Michigan Supreme Court hears debate on minimum wage, sick leave laws

LANSING—At the Michigan Supreme Court on Wednesday, an attorney defending actions by Republican lawmakers to weaken citizen-initiated laws to raise the minimum wage and require paid sick leave was asked if he could explain why legislators did it.

Attorney John Bursch said he couldn’t answer for certain, though he offered a theory: The GOP-led Legislature recognized that the measures, which had gathered enough signatures to be placed on the ballot last November, would lead to job losses. So they decided that the best outcome for all Michiganders ‒ not just those who signed ballot petitions ‒ was a compromise that limited wage and sick leave benefits as a way to save jobs.

Bursch, representing House and Senate Republicans who weakened the proposals, was among several attorneys to argue Wednesday before the state’s high court. The seven justices are considering whether to issue an advisory opinion on the legality of the GOP maneuver: Republican lawmakers adopted the two progressive wage and sick leave proposals last September before the proposals could go to a statewide vote in November. Lawmakers then essentially gutted both measures in December’s lame-duck session, mostly along party-line votes.

Much of Wednesday’s court debate focused on whether that tactic violated both the text and the spirit of the state constitution, which allows citizen groups to put proposed laws on a statewide ballot if they are able to gather enough popular support for the issue.

The Supreme Court doesn’t have to issue an advisory opinion, and even on Wednesday did not make clear whether it will do so.
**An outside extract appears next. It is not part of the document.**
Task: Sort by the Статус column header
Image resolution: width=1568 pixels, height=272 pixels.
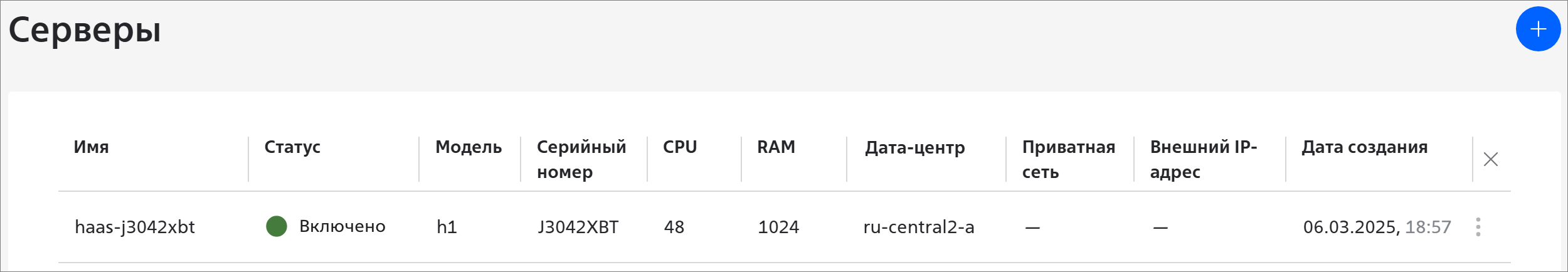Action: pos(292,147)
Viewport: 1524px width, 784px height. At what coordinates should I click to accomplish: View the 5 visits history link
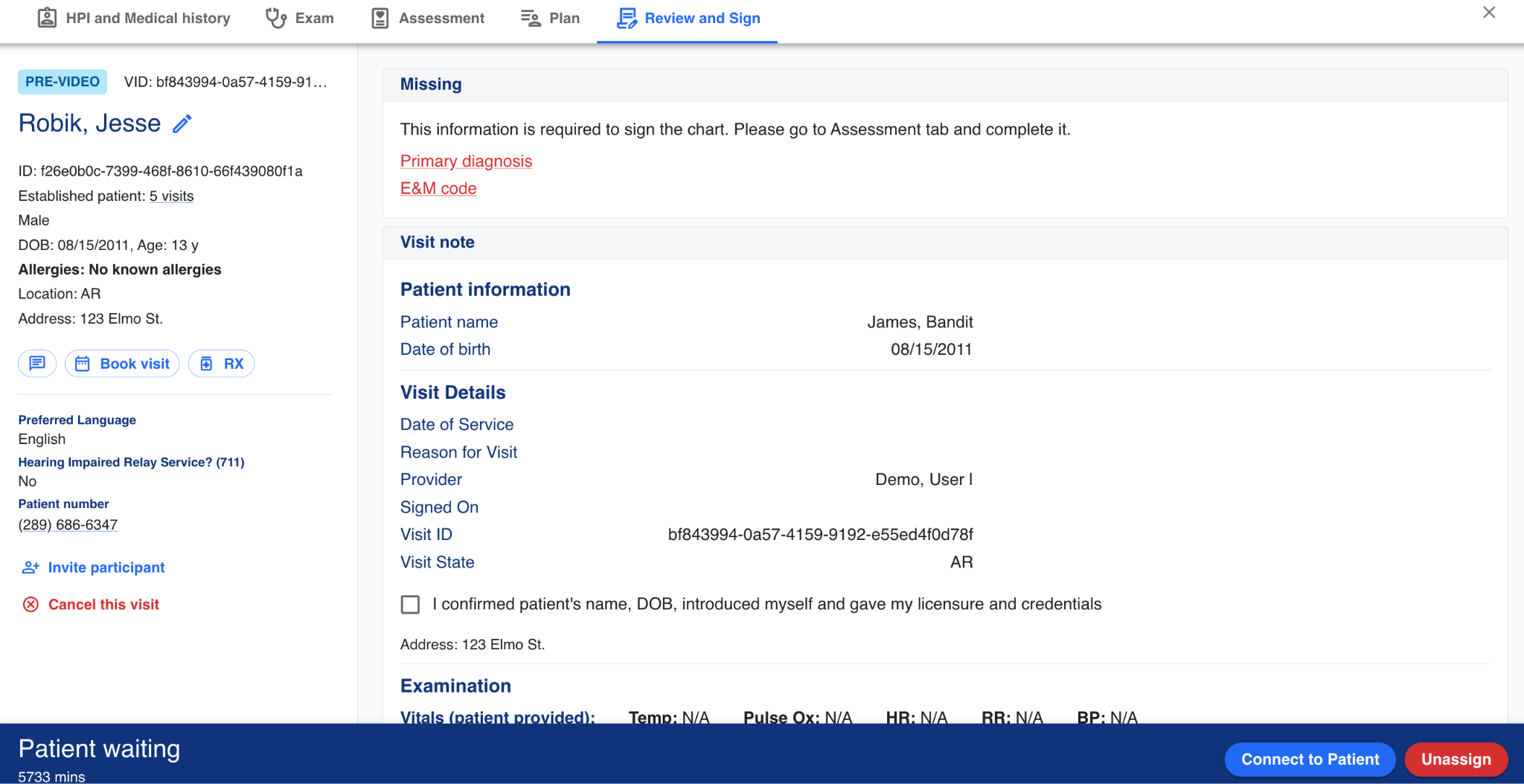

Should justices decide to write one, their opinion could be out by the end of July, when the court’s calendar ends for the year, though a spokesman said it’s uncertain whether that deadline applies to advisory opinions. Whatever they decide, future litigation remains a possibility. 

What is clear is that groups on both sides of the wage and sick leave debate desire a resolution to the ongoing uncertainty — for employers, the need to know which version of the laws will stand as they rework their wages and benefits; for ordinary workers, who want to know what wages and benefits they can expect; and for activists interested in using the citizen initiative process, who ask whether going through the hard and expensive work of getting issues on the ballot can be upended by an unfriendly Legislature.

The justices didn’t indicate how they might decide the controversy, asking pointed questions of attorneys on both sides. The court currently has four justices nominated by the Republican Party and three nominated by Democrats, though at least two of the GOP-nominated justices have voted with colleagues with Democratic ties.  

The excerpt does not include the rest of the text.